Robert Weeks, Battenfeld Gloucester's vice president of sales and marketing, said pricing pressure is driving stretch film makers to buy more efficient, higher-output extruders.
"The market is being driven by downgauging. More layers allow you to use high-end resins economically," he said.
In addition to cutthroat pricing, stretch film, an $800 million business in the United States, still suffers from too much capacity, according to industry observers. One analyst, G. David Moore, said U.S. customers bought 1.2 billion pounds of stretch film in 1998, when capacity was 1.6 billion pounds. Some of that excess was sucked up by a stronger-than-normal 1999, said Moore, who runs Moore Associates Consulting Ltd. in Cumming, Ga.
Rice acknowledges the oversupply problem. "But the approach we're taking with higher-performing products should allow us to sell profitably," he said.
In a normal year, the stretch film market grows 6-7 percent, Moore said. The market in 1999 grew by a robust 8-10 percent, he said, as distributors stocked up to beat price increases.
Huston Keith, a flexible packaging analyst, isn't quite so bullish. He pegs annual stretch film growth at 3-5 percent during the next few years. "You're looking at [gross domestic product] plus 1 percent," said Keith, principal at Keymark Associates in Marietta, Ga.

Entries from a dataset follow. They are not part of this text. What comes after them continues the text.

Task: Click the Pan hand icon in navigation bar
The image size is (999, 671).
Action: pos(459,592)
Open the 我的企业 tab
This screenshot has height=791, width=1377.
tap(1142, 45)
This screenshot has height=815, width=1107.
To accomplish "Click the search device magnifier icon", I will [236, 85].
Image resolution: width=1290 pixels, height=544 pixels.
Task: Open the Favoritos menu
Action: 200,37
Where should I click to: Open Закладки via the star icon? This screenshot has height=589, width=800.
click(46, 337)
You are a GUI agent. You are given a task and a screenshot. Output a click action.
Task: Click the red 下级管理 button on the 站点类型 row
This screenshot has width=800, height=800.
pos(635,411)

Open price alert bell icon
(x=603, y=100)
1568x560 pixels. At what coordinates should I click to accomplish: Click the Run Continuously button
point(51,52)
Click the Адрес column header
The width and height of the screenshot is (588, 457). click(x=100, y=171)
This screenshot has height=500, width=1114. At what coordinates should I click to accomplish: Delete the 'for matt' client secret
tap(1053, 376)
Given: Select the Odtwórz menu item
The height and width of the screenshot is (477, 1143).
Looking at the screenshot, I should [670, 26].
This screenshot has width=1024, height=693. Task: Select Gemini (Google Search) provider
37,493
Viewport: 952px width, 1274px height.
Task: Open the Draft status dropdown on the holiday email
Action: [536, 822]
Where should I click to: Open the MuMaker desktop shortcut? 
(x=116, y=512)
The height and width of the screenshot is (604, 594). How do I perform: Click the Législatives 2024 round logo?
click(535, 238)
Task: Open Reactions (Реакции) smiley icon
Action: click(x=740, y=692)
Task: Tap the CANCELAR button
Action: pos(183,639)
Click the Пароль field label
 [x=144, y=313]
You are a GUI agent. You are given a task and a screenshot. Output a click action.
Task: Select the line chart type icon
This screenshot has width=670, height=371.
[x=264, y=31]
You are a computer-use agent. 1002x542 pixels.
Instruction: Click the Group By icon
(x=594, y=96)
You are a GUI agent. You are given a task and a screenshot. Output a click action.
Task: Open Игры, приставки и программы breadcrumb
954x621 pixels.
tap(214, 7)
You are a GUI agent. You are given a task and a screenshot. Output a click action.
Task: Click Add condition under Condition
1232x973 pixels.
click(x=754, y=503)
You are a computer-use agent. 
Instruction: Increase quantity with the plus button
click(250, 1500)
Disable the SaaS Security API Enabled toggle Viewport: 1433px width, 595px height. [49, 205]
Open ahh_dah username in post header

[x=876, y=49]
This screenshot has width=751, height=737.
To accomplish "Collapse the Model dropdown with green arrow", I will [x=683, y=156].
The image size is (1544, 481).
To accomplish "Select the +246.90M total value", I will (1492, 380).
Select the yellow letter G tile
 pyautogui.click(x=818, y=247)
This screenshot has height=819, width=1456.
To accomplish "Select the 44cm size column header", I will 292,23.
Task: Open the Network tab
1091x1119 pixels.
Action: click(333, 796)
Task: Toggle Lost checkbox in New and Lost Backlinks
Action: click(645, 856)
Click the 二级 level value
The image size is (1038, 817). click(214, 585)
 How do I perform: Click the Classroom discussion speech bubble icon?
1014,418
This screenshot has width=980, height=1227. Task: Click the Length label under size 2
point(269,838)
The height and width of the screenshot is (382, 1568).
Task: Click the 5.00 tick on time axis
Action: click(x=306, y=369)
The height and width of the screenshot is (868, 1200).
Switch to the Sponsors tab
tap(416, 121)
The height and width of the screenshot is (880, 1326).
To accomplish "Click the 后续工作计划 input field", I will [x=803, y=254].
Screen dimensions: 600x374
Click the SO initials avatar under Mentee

Keith said stretch wrap already controls about 80 percent of the standard shipping market, called palletizing and unitizing. Since pallet wrap is by far its biggest market, stretch wrap has become a victim of its own success, he said.
Moore said hot specialty markets are taking up some of the slack. For example, many movers now wrap furniture before loading it on a truck. Instead of cardboard boxes, new furniture also comes wrapped in plastic. So do bulk products at wholesale clubs, industrial rolls of paper or snack bags, even steel coils.
In Charlotte, Rice already is thinking expansion. Pinnacle moved into 55,000 square feet of leased space in an industrial park in May. Starting in early 2001, Rice plans to add one more machine each year, and expand the space, until he reaches four cast film lines.
In addition to new technology, Rice is counting on a special distribution strategy to set Pinnacle apart. Instead of selling through multiple distributors in a given area, Pinnacle is setting up exclusive, or very limited, deals with one distributor in each area. That lets the distributor concentrate on selling the film's performance and the brand, without competing against somebody else selling Pinnacle film.
Pinnacle also is offering cling on one side of the film/no-cling on the other side, as standard on all its products. That feature means wrapped pallets won't stick to each other when packed tightly on a truck.
The company employs 15. It takes just two people to run the film line on each shift, an operator who monitors the computer-controlled machine and a person to prepare rolls for shipment.
Rice said the company stresses safety and quality. Automated roll changing is a key, when rolls can fill up as fast as every 45 seconds, for small hand-wrap.
"It allows them to focus on quality. You can't have a guy that's beat after six hours. He's not going to care what he puts on a skid. So I look at automation as a way to save your people. It's not there to save dollars," he said.